The Road To HSTS

What is HTTP Strict Transport Security?

HTTP Strict Transport Security, commonly referred to as HSTS, is a Web standard that aims to ensure all web resources off a domain are fetched over a secure transport layer. The core objective of HSTS is to protect users against passive and active network attacks. To this end, it prevents protocol downgrade attacks and blocks insecure click throughs.

From a configuration perspective, HSTS is an easy to deploy HTTP header. Its format is:

Strict-Transport-Security: max-age=31536000; includeSubDomains; preload

Unfortunately, many companies who have tried to deploy HSTS have experienced various challenges, some of which resulted in service outages. We recently deployed HSTS successfully at Yelp and would like to share what we’ve learned so that others can enjoy a quiet deployment.

Before we dive into how we deployed HSTS, let’s first explain the different components that go into making HSTS possible and how they work.

What is Transport Layer Security?

Most of the web today is built on top of HTTPS. The security of HTTPS depends on that of the Transport Layer Security (TLS) protocol. TLS is composed of two parts, the TLS Handshake protocol and the TLS Record protocol. The objective of TLS is to provide a secure channel between two communicating parties. Specifically, it provides confidentiality, integrity and authentication.

For the purpose of this blog post, we will focus only on the authentication part of TLS — the TLS Handshake. Authentication in TLS is done by validating X509 certificates. The process of authenticating a party is twofold: 1) validate that the party’s certificate is properly signed and has a valid chain of trust; 2) ensure that the hostname of the requested server matches one of the entities on the certificate.

Here’s a closer look at these two steps:

Chain of trust validation: Certificate Authorities (CAs) "stamp" all X509 certificates they issue by recording their unique identifier under an issuer field. For security purposes, root CAs do not normally issue leaf certificates (e.g., a certificate for www.yelp.com, api.yelp.com, etc.) directly. Rather, they delegate that responsibility to "intermediate" CAs. As a consequence, leaf certificates often have certificate chains of depth 3 or higher.

TLS clients (e.g., browsers) either ship with a pre-configured certificate store or use the one provided by the underlying operating system. During the TLS handshake, TLS clients try to validate that the certificate the server provided has a valid chain of trust: it was issued by a valid intermediate CA, and is anchored at a trusted root CA. Several other checks are also performed as per RFC 5280.

Hostname validation: Identity checks in TLS are done by performing hostname validation. X509 certificates may contain both fully qualified domain names (FQDNs) and wildcard domains. User Agents follow RFC 2818 when trying to match FQDNs. Wildcard domain names are matched by following the rules outlined in RFC 5280 and RFC 6125.

If either chain of trust validation or hostname validation fails, client-side software is expected to terminate the connection. Browsers often display a warning message to the user notifying her about the specific issue encountered: e.g., expired certificate, hostname mismatch, self-signed certificate, etc. The user is then given an option to “click through”, if the risk is acceptable.

> Data lines

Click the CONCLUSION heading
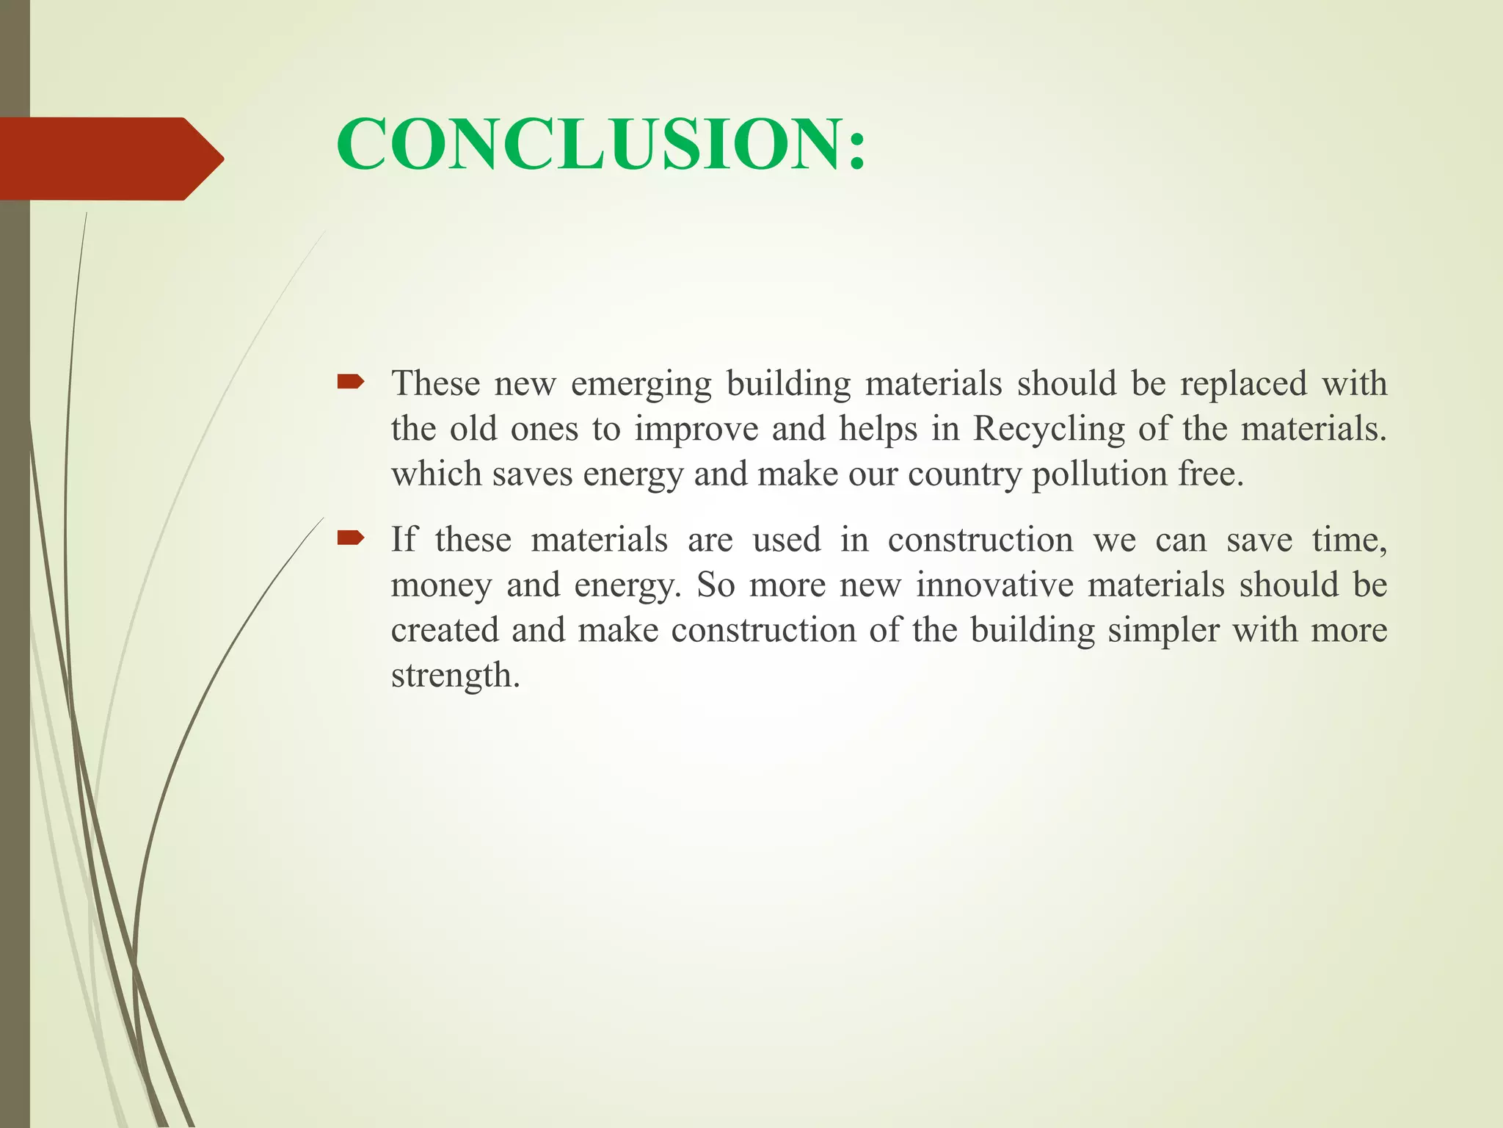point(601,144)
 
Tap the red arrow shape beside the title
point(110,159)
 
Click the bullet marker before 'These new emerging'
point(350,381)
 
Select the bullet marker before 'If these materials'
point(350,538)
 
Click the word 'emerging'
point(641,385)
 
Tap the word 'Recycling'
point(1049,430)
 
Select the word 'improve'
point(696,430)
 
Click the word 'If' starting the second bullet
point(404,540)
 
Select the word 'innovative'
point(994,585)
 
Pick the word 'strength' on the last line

> Stated task 1
Turn the paragraph in the HSTS article that begins "Most of the web today" into a short bulleted list that keeps its main facts.
> Stated task 2
Write the next part of the HSTS article, picking up right after its last sentence.
The material comes from a separate source and is unrelated to the HSTS article.

> Expected answer 1
- Most of the web runs on HTTPS, and HTTPS security depends on the Transport Layer Security (TLS) protocol.
- TLS has two parts: the TLS Handshake protocol and the TLS Record protocol.
- Its goal is a secure channel between two communicating parties.
- It provides confidentiality, integrity and authentication.

> Expected answer 2
Unfortunately, users often don’t quite understand the technical aspects of “[website’s] certificate is not trusted by your computer’s operating systems.” As a result, users have become accustomed to clicking through security warnings and potentially exposing themselves to malicious third parties sharing the network.

HSTS closes this gap by informing complying User Agents to terminate insecure connections. To this end, security warnings become hard failures.

Deployment Plan

It doesn’t hurt to be cautious when deploying a major change on your platform that can block all of its users or hurt your platform’s SEO. Here’s the roadmap we followed to deploy HSTS at Yelp.

Support HTTPS platform wide

Platforms interested in enforcing HSTS must first start supporting HTTPS throughout their web app. Here at Yelp, we fully migrated our platform from HTTP to HTTPS in 2016. If you haven’t done it yet, go over that first.

Towards Strict Transport Security

Step 1: Set but do not enforce HSTS

HSTS policies can have a variable time to live (TTL) period, expressed in seconds via the max-age directive. When complying User-Agents observe an HSTS header, they store and enforce the policy until it expires.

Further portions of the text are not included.